(EXCERPTED RECORDS)
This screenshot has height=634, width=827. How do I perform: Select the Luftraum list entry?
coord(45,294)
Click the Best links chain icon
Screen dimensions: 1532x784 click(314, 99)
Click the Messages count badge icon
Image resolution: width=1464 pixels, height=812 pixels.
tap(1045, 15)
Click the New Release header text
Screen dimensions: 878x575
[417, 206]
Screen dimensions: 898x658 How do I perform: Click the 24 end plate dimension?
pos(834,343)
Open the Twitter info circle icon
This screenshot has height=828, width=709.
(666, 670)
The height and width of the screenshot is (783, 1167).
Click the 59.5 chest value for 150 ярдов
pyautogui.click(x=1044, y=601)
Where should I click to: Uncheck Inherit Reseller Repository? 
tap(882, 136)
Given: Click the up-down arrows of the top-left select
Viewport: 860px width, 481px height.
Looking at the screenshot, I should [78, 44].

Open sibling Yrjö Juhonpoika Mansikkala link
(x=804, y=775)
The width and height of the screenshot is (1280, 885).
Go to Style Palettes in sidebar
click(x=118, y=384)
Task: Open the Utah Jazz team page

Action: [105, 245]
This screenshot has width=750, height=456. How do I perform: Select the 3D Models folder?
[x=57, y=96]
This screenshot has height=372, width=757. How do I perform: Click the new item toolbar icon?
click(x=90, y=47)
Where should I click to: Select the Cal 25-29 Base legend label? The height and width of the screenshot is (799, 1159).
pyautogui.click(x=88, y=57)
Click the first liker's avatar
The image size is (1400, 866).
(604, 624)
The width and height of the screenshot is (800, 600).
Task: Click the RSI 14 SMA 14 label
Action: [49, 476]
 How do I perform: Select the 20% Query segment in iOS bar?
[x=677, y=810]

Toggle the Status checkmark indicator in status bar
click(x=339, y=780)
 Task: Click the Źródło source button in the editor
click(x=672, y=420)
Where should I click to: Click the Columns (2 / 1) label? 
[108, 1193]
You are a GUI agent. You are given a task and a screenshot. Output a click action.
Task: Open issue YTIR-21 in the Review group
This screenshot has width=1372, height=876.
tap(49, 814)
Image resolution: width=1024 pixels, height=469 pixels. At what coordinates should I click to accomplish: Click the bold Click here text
(End EXCERPTED RECORDS)
Beginning with the first line of the records above, reproduce each line exactly, ending at the line that contains "The height and width of the screenshot is (783, 1167).", and leave out everything else.

This screenshot has height=634, width=827. How do I perform: Select the Luftraum list entry?
coord(45,294)
Click the Best links chain icon
Screen dimensions: 1532x784 click(314, 99)
Click the Messages count badge icon
Image resolution: width=1464 pixels, height=812 pixels.
tap(1045, 15)
Click the New Release header text
Screen dimensions: 878x575
[417, 206]
Screen dimensions: 898x658 How do I perform: Click the 24 end plate dimension?
pos(834,343)
Open the Twitter info circle icon
This screenshot has height=828, width=709.
(666, 670)
The height and width of the screenshot is (783, 1167).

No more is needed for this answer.